Washington provides another example of a state that considers dissipation of assets in dividing property but does not follow the rigid time frame mandated by the Illinois courts.   The Court of Appeals of Washington analyzed a claim of dissipation in the case of In re Marriage of Williams, 84 Wash.App. 263, 927 P.2d 679 (1996), rev. denied 131 Wash.2d 1025, 937 P.2d 1102 (1997).   In the decree dissolving Glenda and Stanley Williams' 27-year marriage, the trial court found that during the latter years of their marriage, Glenda spent $10,000 to $12,000 per year on gambling.   The trial court stated that “money spent on gambling was no different from money spent on any other entertainment and declined to adjust the property settlement to reflect it.”  84 Wash.App. at 266-67, 927 P.2d 679.   The Court of Appeals remarked that “Washington courts recognize that consideration of each party's responsibility for creating or dissipating marital assets is relevant to the just and equitable distribution of property.  [Citations omitted.]”  84 Wash.App. at 270, 927 P.2d 679.   The Williams court further stated:

“Stanley cites cases from Illinois and Wisconsin that established gambling may be considered a dissipation of marital assets.  [Citations omitted.]   Illinois, in particular, legislated against dissipation, loosely defined as ‘where a spouse uses marital property for his or her own benefit and for a purpose unrelated to the marriage at a time when the marriage relationship is in serious jeopardy.’  Smith, [114 Ill.App.3d at 51, 69 Ill.Dec. 827, 448 N.E.2d 545].   Washington courts, on the other hand, focus instead on ‘whose labor or negatively productive conduct was responsible for creating or dissipating certain marital assets.’  [Citation omitted.]”  84 Wash.App. at 271, 927 P.2d 679.

The Williams court thus held that by balancing Glenda's extra income from her three jobs against her excessive spending, the trial court did not abuse its discretion in deciding to include the gambling related debts in the parties' total liabilities.  84 Wash.App. at 271, 927 P.2d 679.

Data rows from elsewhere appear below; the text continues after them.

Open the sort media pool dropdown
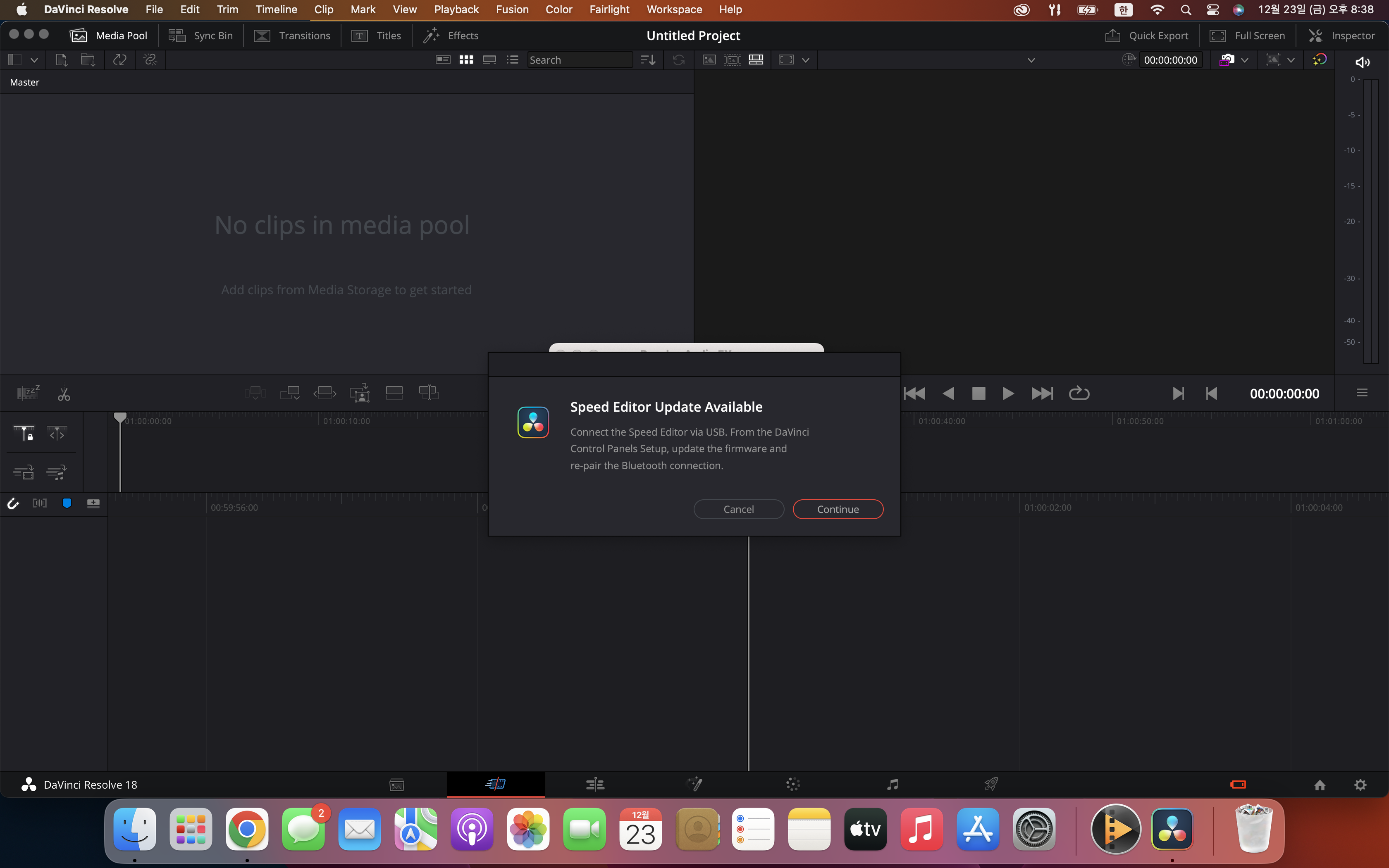Screen dimensions: 1389x868 point(648,60)
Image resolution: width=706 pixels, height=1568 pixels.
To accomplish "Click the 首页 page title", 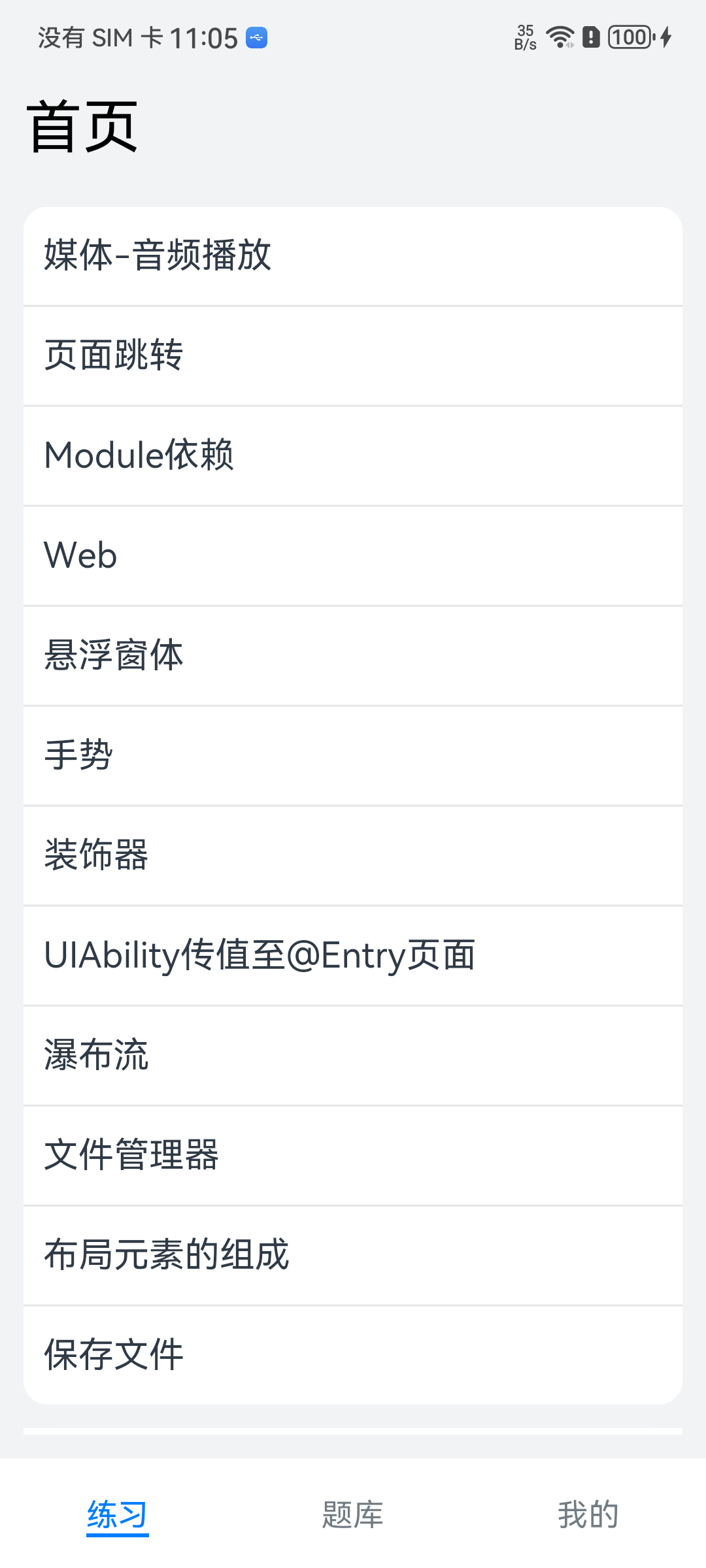I will (82, 127).
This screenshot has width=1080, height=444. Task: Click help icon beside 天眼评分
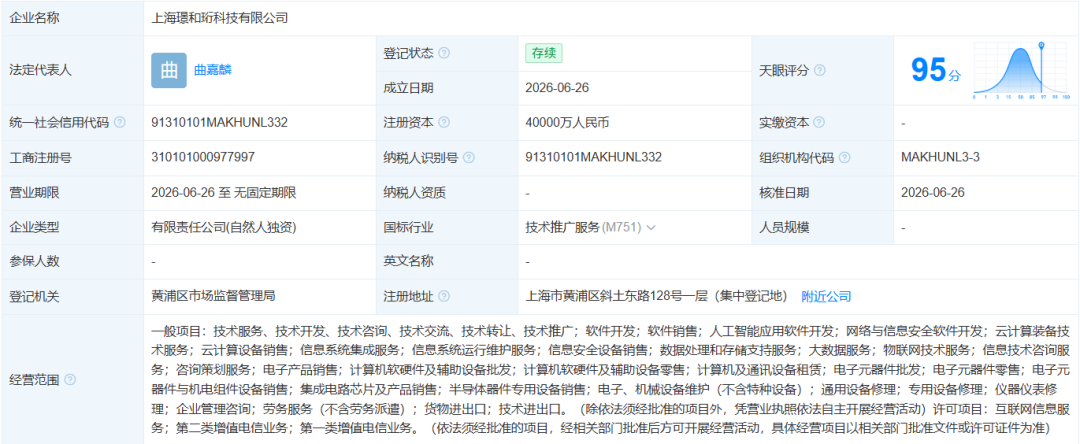(820, 70)
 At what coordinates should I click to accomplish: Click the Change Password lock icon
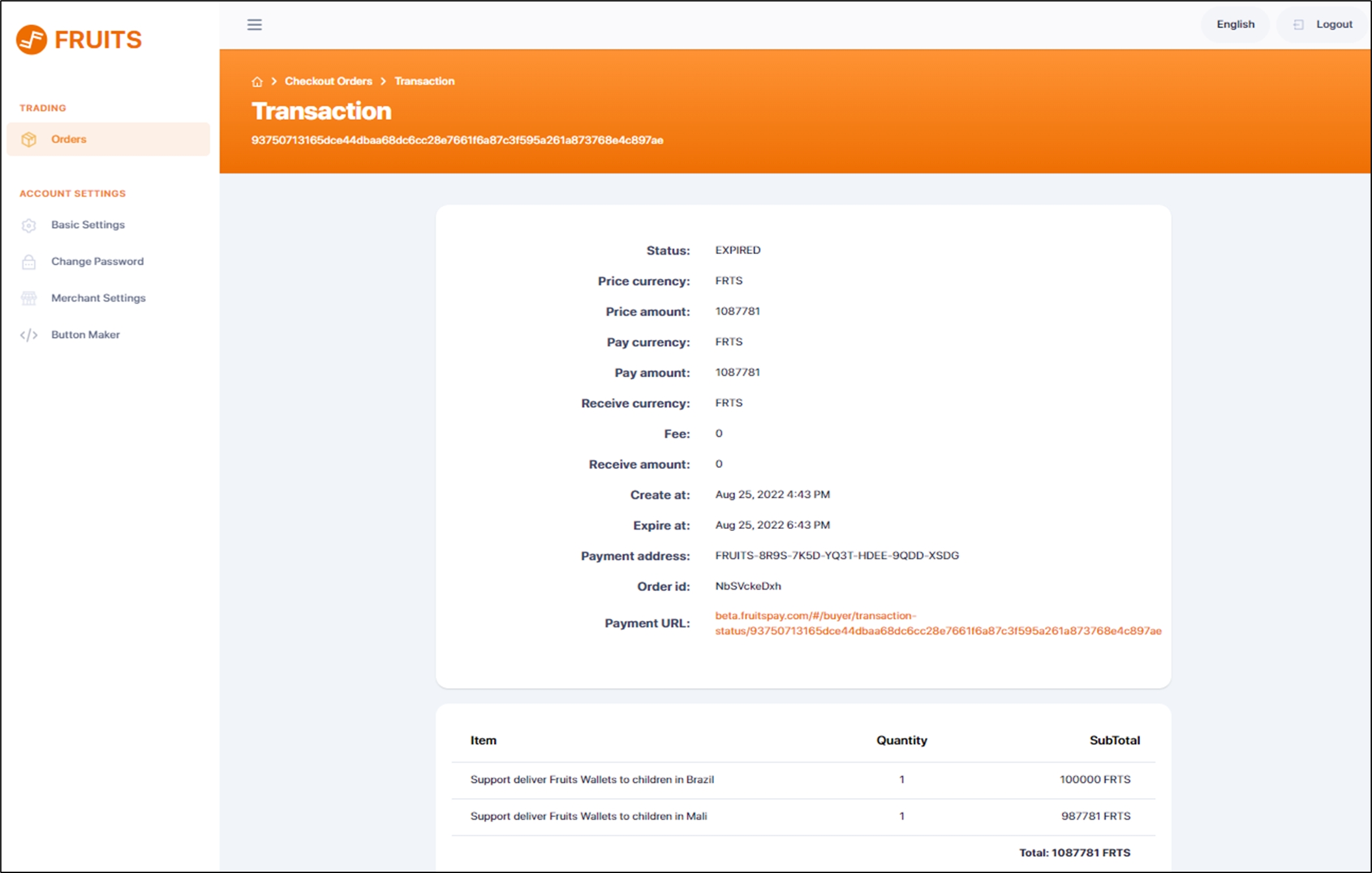(29, 262)
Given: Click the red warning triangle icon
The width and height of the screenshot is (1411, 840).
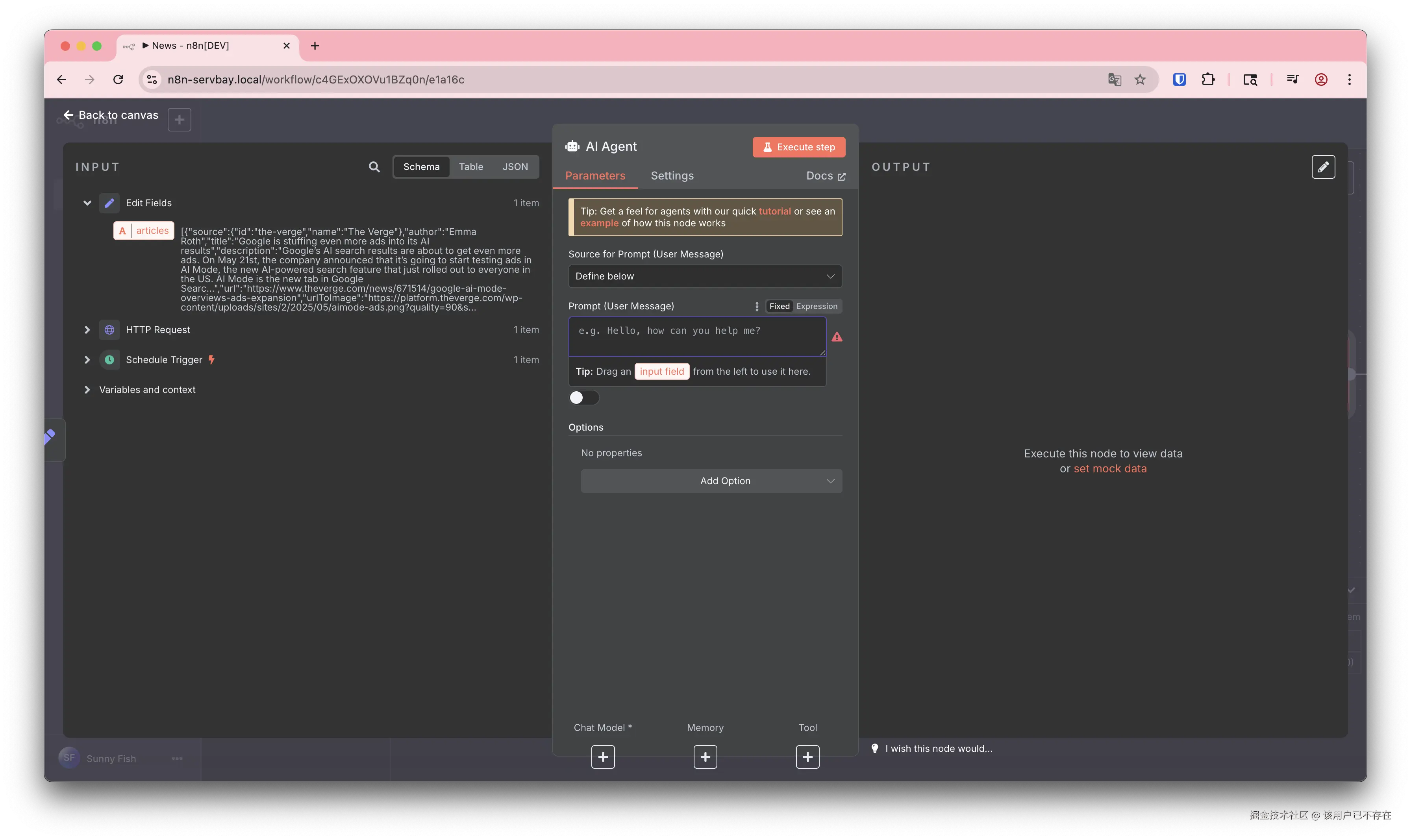Looking at the screenshot, I should pos(837,337).
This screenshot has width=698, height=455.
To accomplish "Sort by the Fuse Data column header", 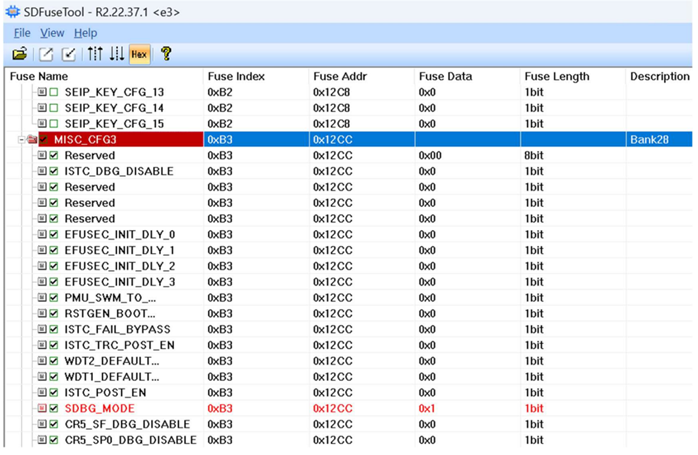I will pyautogui.click(x=446, y=77).
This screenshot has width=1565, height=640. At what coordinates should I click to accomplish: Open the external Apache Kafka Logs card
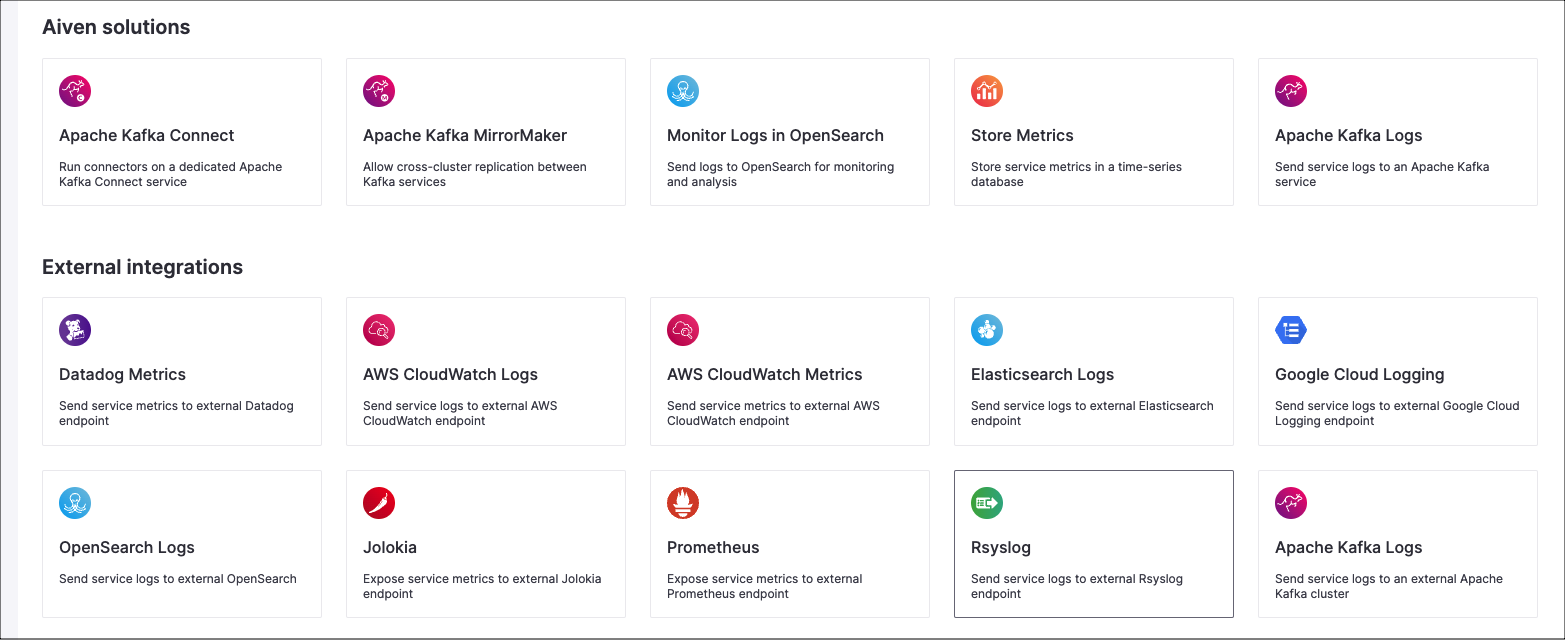(1397, 543)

 We hold it is unnecessary to adopt respondent's definition of dissipation of assets because the statute is plain and unambiguous.  “ ‘When a statute is plain and unambiguous, the court must give effect to the intention of the legislature as expressed, rather than determine what the law should or should not be.’  [Citation omitted.]”  State ex rel. Secretary of SRS v. Guy, 23 Kan.App.2d 943, 949, 937 P.2d 1252 (1997).   Likewise, “[w]here the statute is plain and unambiguous, there is no room left for a judicial construction so as to change the language employed therein.'   [Citation omitted.]”  23 Kan.App.2d at 949, 937 P.2d 1252.

To “dissipate” has a defined and accepted meaning.   Black's Law Dictionary 473 (6th ed.1990) defines dissipate as “[t]o destroy or waste, as to expend funds foolishly.”   Webster's New Collegiate Dictionary 366 (9th ed.1991) defines the term as “a:  to expend aimlessly or foolishly b:  to use up esp. foolishly or heedlessly.”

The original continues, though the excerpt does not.